INTERSECT Clause

Calculates the intersection of the results of two or more SELECT queries. INTERSECT returns distinct values by both the query on the left and right sides of the INTERSECT operand.

Syntax

SELECT 
... INTERSECT select
... [ INTERSECT select ]...
... [ ORDER BY { column-name | ordinal-number }  [ ASC | DESC ] [,…] ]
... [ LIMIT { integer | ALL } ]
... [ OFFSET integer ]

Notes

  • Use the INTERSECT clause to return all elements that are common to the results of all the SELECT queries. The INTERSECT query operates on the results of two or more SELECT queries. INTERSECT returns only the rows that are returned by all the specified queries.
  • You cannot use the ALL keyword with an INTERSECT query.
  • The results of each SELECT query must be union compatible; they must return the same number of columns, and the corresponding columns must have compatible data types. For example, you cannot use the INTERSECT clause on a column of type INTEGER and a column of type VARCHAR. If the SELECT queries do not meet these criteria, Vertica returns an error.

    The Data Type Coercion Chart lists the data types that can be cast to other data types. If one data type can be cast to the other, those two data types are compatible.

  • Order the results of an INTERSECT operation by using an ORDER BY clause. In the ORDER BY list, specify the column names from the leftmost SELECT statement or specify integers that indicate the position of the columns by which to sort.
  • You can use INTERSECT in FROM, WHERE, and HAVING clauses.
  • The rightmost ORDER BY, LIMIT, or OFFSET clauses in an INTERSECT query do not need to be enclosed in parentheses because the rightmost query specifies that Vertica perform the operation on the results of the INTERSECT operation. Any ORDER BY, LIMIT, or OFFSET clauses contained in SELECT queries that appear earlier in the INTERSECT query must be enclosed in parentheses.
  • The order by column names is from the first select.
  • Vertica supports INTERSECT noncorrelated subquery predicates. For example:

    => SELECT * FROM T1
       WHERE T1.x IN
          (SELECT MAX(c1) FROM T2 
           INTERSECT 
              SELECT MAX(cc1) FROM T3 
           INTERSECT 
              SELECT MAX(d1) FROM T4);
    

Examples

Consider the following three tables:

Company_A

id       emp_lname     dept          sales
------+------------+----------------+-------
1234  | Stephen    | auto parts     | 1000
5678  | Alice      | auto parts     | 2500
9012  | Katherine  | floral         |  500
3214  | Smithson   | sporting goods | 1500

Company_B

id       emp_lname     dept        sales
------+------------+-------------+-------
4321  | Marvin     | home goods  |   250
9012  | Katherine  | home goods  |   500
8765  | Bob        | electronics | 20000
3214  | Smithson   | home goods  |  1500

Company_C

  id  | emp_lname |      dept      | sales
------+-----------+----------------+-------
 3214 | Smithson  | sporting goods |  1500
 5432 | Madison   | sporting goods |   400
 7865 | Cleveland | outdoor        |  1500
 1234 | Stephen   | floral         |  1000

The following query returns the IDs and last names of employees that exist in both Company_A and Company_B:

=> SELECT id, emp_lname FROM Company_A
   INTERSECT
   SELECT id, emp_lname FROM Company_B; 
 id   | emp_lname 
------+-----------
 3214 | Smithson
 9012 | Katherine
(2 rows)

(Raw records)
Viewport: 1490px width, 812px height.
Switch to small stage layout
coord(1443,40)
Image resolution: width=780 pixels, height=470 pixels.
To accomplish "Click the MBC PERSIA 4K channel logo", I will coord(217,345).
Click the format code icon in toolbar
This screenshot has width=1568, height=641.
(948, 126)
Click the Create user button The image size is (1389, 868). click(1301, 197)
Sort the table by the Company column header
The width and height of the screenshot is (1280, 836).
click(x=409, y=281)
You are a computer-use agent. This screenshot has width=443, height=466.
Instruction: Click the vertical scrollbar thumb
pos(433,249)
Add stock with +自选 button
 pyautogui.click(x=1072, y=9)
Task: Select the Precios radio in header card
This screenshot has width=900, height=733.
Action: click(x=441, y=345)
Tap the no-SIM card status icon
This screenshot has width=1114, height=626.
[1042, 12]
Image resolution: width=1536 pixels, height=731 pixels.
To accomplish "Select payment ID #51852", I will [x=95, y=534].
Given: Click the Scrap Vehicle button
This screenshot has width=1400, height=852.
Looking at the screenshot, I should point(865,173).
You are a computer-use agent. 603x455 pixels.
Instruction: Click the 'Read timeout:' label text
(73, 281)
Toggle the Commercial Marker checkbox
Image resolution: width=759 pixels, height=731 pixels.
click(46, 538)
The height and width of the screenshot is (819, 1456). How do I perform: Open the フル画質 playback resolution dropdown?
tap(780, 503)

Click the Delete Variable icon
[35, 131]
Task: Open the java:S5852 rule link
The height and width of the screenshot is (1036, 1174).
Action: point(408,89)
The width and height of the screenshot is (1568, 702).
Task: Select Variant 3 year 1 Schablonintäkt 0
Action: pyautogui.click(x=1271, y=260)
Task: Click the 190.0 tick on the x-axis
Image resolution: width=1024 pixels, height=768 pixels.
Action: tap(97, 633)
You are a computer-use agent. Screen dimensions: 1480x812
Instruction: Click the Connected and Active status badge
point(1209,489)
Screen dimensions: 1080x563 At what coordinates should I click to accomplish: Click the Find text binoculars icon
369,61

> Exercise requirements
From the INTERSECT clause reference, reproduce word for word the passage that begins with "The Data Type Coercion" and ends with "enclosed in parentheses.".

> The response
The Data Type Coercion Chart lists the data types that can be cast to other data types. If one data type can be cast to the other, those two data types are compatible.

  • Order the results of an INTERSECT operation by using an ORDER BY clause. In the ORDER BY list, specify the column names from the leftmost SELECT statement or specify integers that indicate the position of the columns by which to sort.
  • You can use INTERSECT in FROM, WHERE, and HAVING clauses.
  • The rightmost ORDER BY, LIMIT, or OFFSET clauses in an INTERSECT query do not need to be enclosed in parentheses because the rightmost query specifies that Vertica perform the operation on the results of the INTERSECT operation. Any ORDER BY, LIMIT, or OFFSET clauses contained in SELECT queries that appear earlier in the INTERSECT query must be enclosed in parentheses.